A more bottom-line concern with the added capital expense is that until more North Slope gas is found the same volumes of gas will move through either a 42-inch or 48-inch pipeline, so the “cost of service” for moving North Slope gas will be increased, possibly by 10 cents to 15 cents per million British Thermal Units, or Btus.

In the dog-eat-dog competition for future LNG markets, that may not help Alaska.

“LNG is now selling for about half of what it sold for three years ago when we started this project, so achieving the lowest-cost gas,” supplied to the market is critical, Butt told the legislators.

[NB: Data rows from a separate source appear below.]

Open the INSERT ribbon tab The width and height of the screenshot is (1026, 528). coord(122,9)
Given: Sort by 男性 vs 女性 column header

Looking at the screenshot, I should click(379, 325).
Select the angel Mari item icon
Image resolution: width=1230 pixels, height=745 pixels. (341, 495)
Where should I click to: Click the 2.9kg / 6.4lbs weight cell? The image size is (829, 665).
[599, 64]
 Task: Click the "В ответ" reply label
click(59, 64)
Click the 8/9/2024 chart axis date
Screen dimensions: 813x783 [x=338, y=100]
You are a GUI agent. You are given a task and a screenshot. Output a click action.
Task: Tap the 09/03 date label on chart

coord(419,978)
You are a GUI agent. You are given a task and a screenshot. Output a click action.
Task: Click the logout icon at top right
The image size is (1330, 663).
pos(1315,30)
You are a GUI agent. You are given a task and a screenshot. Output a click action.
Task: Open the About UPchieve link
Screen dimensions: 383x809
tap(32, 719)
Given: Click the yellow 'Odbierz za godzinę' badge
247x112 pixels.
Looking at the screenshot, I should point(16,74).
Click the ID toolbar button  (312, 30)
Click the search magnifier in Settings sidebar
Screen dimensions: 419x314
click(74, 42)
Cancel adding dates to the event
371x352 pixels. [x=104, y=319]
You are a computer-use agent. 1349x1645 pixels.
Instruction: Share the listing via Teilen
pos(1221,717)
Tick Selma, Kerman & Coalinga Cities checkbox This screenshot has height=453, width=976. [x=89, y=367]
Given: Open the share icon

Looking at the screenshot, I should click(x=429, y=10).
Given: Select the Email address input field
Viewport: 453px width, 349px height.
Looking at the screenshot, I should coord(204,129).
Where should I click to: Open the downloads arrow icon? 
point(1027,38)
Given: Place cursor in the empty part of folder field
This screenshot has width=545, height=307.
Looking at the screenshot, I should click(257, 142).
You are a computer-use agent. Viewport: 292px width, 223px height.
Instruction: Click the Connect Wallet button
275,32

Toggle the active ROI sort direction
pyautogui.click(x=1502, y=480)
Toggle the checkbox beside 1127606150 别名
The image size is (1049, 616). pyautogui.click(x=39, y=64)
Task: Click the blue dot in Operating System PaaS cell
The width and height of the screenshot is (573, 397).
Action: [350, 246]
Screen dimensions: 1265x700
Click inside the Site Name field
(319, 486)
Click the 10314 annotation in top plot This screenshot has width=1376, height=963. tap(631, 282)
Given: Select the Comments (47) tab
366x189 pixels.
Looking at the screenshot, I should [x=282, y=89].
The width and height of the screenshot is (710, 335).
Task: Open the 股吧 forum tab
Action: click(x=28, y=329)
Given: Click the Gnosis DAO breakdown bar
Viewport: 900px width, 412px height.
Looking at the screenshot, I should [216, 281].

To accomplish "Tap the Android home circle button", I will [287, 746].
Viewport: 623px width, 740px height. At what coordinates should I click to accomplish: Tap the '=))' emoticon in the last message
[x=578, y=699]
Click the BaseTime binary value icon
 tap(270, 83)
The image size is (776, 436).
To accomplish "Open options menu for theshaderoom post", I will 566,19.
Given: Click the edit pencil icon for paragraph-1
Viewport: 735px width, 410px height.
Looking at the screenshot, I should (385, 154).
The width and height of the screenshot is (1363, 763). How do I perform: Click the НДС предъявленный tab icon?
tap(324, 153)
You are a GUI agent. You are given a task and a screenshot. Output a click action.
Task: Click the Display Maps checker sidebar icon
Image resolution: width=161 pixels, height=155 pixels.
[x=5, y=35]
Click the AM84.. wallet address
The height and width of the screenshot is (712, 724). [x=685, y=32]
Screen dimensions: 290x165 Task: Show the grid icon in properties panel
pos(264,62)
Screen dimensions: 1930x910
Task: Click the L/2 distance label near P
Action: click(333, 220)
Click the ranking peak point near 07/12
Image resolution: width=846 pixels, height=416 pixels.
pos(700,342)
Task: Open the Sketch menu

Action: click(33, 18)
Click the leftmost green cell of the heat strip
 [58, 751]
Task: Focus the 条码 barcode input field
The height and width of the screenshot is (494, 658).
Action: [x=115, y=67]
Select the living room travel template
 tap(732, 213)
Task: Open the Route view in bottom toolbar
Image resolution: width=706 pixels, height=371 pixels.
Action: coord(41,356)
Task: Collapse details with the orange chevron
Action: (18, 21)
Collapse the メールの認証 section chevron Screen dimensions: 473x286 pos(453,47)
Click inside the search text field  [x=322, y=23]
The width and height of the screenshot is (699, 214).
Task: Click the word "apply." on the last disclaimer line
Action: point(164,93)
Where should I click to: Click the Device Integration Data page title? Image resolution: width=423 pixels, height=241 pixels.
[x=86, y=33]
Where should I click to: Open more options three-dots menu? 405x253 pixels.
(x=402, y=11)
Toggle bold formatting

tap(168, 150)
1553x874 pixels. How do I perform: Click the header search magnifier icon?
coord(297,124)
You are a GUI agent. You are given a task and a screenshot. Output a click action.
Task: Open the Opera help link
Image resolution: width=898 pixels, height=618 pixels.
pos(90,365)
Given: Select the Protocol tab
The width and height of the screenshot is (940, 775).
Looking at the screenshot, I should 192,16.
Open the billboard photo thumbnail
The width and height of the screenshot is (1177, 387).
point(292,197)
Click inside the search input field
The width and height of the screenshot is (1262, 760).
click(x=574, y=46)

State officials, however, believe potential customers will take the long view and see that the extra capacity of the pipe will mean lower-cost expansions as more gas is found, and lower costs of service in the long run. Although 33 trillion cubic feet of gas reserves are now proven in two large North Slope fields — Prudhoe Bay and Point Thomson —industry officials say that once a gas pipeline is built large-scale exploration for gas will begin on the slope, which hasn’t occurred before.

Much of the slope, in the “foothills” area of the southern slope and in the National Petroleum Reserve-Alaska, is considered to be more gas-prone than prone to oil.

State and federal geologists estimate that as much as 75 trillion to 100 trillion cubic feet of conventional gas will ultimately be discovered and produced on the Slope.